(Saved data entries)
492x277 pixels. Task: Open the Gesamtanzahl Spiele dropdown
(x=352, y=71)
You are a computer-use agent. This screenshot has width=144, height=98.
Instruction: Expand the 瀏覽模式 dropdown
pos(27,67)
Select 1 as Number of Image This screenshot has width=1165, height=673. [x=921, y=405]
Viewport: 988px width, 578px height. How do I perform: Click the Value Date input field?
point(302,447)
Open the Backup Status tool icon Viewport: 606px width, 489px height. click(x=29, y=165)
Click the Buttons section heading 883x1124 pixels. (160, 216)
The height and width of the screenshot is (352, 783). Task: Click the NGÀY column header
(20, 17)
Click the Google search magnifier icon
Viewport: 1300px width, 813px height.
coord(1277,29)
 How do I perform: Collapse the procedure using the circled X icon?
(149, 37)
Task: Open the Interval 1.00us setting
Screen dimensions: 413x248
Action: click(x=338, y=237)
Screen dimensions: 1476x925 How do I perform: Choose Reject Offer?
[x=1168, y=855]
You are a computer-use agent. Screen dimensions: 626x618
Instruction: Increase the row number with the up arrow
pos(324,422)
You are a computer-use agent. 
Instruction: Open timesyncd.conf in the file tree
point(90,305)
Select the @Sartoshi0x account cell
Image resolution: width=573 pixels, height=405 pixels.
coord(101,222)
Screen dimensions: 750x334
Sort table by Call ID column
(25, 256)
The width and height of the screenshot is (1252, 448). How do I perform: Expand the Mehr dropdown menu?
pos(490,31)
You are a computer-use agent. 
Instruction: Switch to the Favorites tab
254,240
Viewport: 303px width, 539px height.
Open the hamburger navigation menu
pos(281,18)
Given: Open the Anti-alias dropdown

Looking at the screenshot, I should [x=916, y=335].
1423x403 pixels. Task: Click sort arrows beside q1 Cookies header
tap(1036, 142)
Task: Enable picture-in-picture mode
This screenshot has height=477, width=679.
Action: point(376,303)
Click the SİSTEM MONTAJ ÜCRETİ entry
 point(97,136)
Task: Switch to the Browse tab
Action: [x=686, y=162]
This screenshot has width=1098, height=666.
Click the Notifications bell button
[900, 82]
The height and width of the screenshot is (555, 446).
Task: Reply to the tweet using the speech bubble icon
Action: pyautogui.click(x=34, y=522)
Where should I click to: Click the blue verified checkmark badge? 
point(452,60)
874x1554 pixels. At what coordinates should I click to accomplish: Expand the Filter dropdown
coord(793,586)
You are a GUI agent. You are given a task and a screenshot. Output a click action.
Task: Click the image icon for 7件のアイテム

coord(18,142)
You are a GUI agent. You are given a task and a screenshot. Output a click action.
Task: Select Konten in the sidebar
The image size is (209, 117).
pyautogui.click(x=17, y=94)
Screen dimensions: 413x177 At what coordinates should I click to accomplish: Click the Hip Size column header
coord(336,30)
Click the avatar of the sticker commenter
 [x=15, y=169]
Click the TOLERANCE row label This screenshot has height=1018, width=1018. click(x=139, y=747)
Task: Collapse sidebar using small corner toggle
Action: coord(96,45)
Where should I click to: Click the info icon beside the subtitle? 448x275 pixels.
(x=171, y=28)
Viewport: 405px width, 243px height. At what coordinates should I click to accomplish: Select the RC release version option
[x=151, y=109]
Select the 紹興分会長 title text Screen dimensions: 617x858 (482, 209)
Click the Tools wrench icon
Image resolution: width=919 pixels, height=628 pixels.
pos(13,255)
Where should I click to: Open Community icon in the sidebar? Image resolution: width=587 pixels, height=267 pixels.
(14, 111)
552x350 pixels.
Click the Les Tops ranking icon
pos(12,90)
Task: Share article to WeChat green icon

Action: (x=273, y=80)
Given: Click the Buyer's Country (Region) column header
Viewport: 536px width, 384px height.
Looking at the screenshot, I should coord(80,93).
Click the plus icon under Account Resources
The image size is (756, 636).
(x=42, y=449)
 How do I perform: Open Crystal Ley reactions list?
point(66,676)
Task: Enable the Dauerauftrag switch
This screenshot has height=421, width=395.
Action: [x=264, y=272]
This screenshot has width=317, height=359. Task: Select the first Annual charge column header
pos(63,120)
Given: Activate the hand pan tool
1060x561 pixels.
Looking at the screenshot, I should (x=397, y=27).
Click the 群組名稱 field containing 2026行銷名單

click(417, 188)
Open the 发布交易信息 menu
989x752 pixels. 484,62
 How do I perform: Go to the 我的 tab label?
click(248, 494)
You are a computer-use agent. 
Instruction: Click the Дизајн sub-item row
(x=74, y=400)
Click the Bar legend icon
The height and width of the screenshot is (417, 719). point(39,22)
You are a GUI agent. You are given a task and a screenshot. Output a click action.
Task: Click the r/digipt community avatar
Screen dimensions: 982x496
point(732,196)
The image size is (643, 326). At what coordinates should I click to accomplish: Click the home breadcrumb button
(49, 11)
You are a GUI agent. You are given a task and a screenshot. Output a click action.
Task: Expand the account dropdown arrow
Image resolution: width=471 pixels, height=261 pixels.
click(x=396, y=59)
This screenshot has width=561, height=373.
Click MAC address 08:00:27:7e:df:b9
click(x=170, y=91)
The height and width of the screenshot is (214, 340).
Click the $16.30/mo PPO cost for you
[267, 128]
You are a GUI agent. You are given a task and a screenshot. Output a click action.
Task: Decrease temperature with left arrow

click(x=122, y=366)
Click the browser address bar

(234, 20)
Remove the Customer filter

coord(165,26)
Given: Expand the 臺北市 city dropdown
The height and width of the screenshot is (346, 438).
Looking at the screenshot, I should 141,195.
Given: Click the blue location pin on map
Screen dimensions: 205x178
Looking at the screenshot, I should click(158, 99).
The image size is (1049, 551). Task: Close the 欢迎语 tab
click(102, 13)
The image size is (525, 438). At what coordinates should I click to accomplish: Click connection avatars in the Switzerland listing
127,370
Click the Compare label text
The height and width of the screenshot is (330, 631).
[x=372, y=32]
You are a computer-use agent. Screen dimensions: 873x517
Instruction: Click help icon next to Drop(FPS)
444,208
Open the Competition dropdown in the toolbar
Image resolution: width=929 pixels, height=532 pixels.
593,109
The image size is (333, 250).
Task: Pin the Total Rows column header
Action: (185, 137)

• Try it: Line by line, print the records above exactly as they stand.

• Solution to this problem:
492x277 pixels. Task: Open the Gesamtanzahl Spiele dropdown
(x=352, y=71)
You are a computer-use agent. This screenshot has width=144, height=98.
Instruction: Expand the 瀏覽模式 dropdown
pos(27,67)
Select 1 as Number of Image This screenshot has width=1165, height=673. [x=921, y=405]
Viewport: 988px width, 578px height. How do I perform: Click the Value Date input field?
point(302,447)
Open the Backup Status tool icon Viewport: 606px width, 489px height. click(x=29, y=165)
Click the Buttons section heading 883x1124 pixels. (160, 216)
The height and width of the screenshot is (352, 783). Task: Click the NGÀY column header
(20, 17)
Click the Google search magnifier icon
Viewport: 1300px width, 813px height.
coord(1277,29)
 How do I perform: Collapse the procedure using the circled X icon?
(149, 37)
Task: Open the Interval 1.00us setting
Screen dimensions: 413x248
Action: click(x=338, y=237)
Screen dimensions: 1476x925 How do I perform: Choose Reject Offer?
[x=1168, y=855]
You are a computer-use agent. Screen dimensions: 626x618
Instruction: Increase the row number with the up arrow
pos(324,422)
You are a computer-use agent. 
Instruction: Open timesyncd.conf in the file tree
point(90,305)
Select the @Sartoshi0x account cell
Image resolution: width=573 pixels, height=405 pixels.
coord(101,222)
Screen dimensions: 750x334
Sort table by Call ID column
(25, 256)
The width and height of the screenshot is (1252, 448). How do I perform: Expand the Mehr dropdown menu?
pos(490,31)
You are a computer-use agent. 
Instruction: Switch to the Favorites tab
254,240
Viewport: 303px width, 539px height.
Open the hamburger navigation menu
pos(281,18)
Given: Open the Anti-alias dropdown

Looking at the screenshot, I should [x=916, y=335].
1423x403 pixels. Task: Click sort arrows beside q1 Cookies header
tap(1036, 142)
Task: Enable picture-in-picture mode
This screenshot has height=477, width=679.
Action: point(376,303)
Click the SİSTEM MONTAJ ÜCRETİ entry
 point(97,136)
Task: Switch to the Browse tab
Action: [x=686, y=162]
This screenshot has width=1098, height=666.
Click the Notifications bell button
[900, 82]
The height and width of the screenshot is (555, 446).
Task: Reply to the tweet using the speech bubble icon
Action: pyautogui.click(x=34, y=522)
Where should I click to: Click the blue verified checkmark badge? 
point(452,60)
874x1554 pixels. At what coordinates should I click to accomplish: Expand the Filter dropdown
coord(793,586)
You are a GUI agent. You are given a task and a screenshot. Output a click action.
Task: Click the image icon for 7件のアイテム

coord(18,142)
You are a GUI agent. You are given a task and a screenshot. Output a click action.
Task: Select Konten in the sidebar
The image size is (209, 117).
pyautogui.click(x=17, y=94)
Screen dimensions: 413x177 At what coordinates should I click to accomplish: Click the Hip Size column header
coord(336,30)
Click the avatar of the sticker commenter
 [x=15, y=169]
Click the TOLERANCE row label This screenshot has height=1018, width=1018. click(x=139, y=747)
Task: Collapse sidebar using small corner toggle
Action: coord(96,45)
Where should I click to: Click the info icon beside the subtitle? 448x275 pixels.
(x=171, y=28)
Viewport: 405px width, 243px height. At what coordinates should I click to accomplish: Select the RC release version option
[x=151, y=109]
Select the 紹興分会長 title text Screen dimensions: 617x858 (482, 209)
Click the Tools wrench icon
Image resolution: width=919 pixels, height=628 pixels.
pos(13,255)
Where should I click to: Open Community icon in the sidebar? Image resolution: width=587 pixels, height=267 pixels.
(14, 111)
552x350 pixels.
Click the Les Tops ranking icon
pos(12,90)
Task: Share article to WeChat green icon

Action: (x=273, y=80)
Given: Click the Buyer's Country (Region) column header
Viewport: 536px width, 384px height.
Looking at the screenshot, I should coord(80,93).
Click the plus icon under Account Resources
The image size is (756, 636).
(x=42, y=449)
 How do I perform: Open Crystal Ley reactions list?
point(66,676)
Task: Enable the Dauerauftrag switch
This screenshot has height=421, width=395.
Action: [x=264, y=272]
This screenshot has width=317, height=359. Task: Select the first Annual charge column header
pos(63,120)
Given: Activate the hand pan tool
1060x561 pixels.
Looking at the screenshot, I should (x=397, y=27).
Click the 群組名稱 field containing 2026行銷名單

click(417, 188)
Open the 发布交易信息 menu
989x752 pixels. 484,62
 How do I perform: Go to the 我的 tab label?
click(248, 494)
You are a computer-use agent. 
Instruction: Click the Дизајн sub-item row
(x=74, y=400)
Click the Bar legend icon
The height and width of the screenshot is (417, 719). point(39,22)
You are a GUI agent. You are given a task and a screenshot. Output a click action.
Task: Click the r/digipt community avatar
Screen dimensions: 982x496
point(732,196)
The image size is (643, 326). At what coordinates should I click to accomplish: Click the home breadcrumb button
(49, 11)
You are a GUI agent. You are given a task and a screenshot. Output a click action.
Task: Expand the account dropdown arrow
Image resolution: width=471 pixels, height=261 pixels.
click(x=396, y=59)
This screenshot has width=561, height=373.
Click MAC address 08:00:27:7e:df:b9
click(x=170, y=91)
The height and width of the screenshot is (214, 340).
Click the $16.30/mo PPO cost for you
[267, 128]
You are a GUI agent. You are given a task and a screenshot. Output a click action.
Task: Decrease temperature with left arrow

click(x=122, y=366)
Click the browser address bar

(234, 20)
Remove the Customer filter

coord(165,26)
Given: Expand the 臺北市 city dropdown
The height and width of the screenshot is (346, 438).
Looking at the screenshot, I should 141,195.
Given: Click the blue location pin on map
Screen dimensions: 205x178
Looking at the screenshot, I should click(158, 99).
The image size is (1049, 551). Task: Close the 欢迎语 tab
click(102, 13)
The image size is (525, 438). At what coordinates should I click to accomplish: Click connection avatars in the Switzerland listing
127,370
Click the Compare label text
The height and width of the screenshot is (330, 631).
[x=372, y=32]
You are a computer-use agent. Screen dimensions: 873x517
Instruction: Click help icon next to Drop(FPS)
444,208
Open the Competition dropdown in the toolbar
Image resolution: width=929 pixels, height=532 pixels.
593,109
The image size is (333, 250).
Task: Pin the Total Rows column header
Action: (185, 137)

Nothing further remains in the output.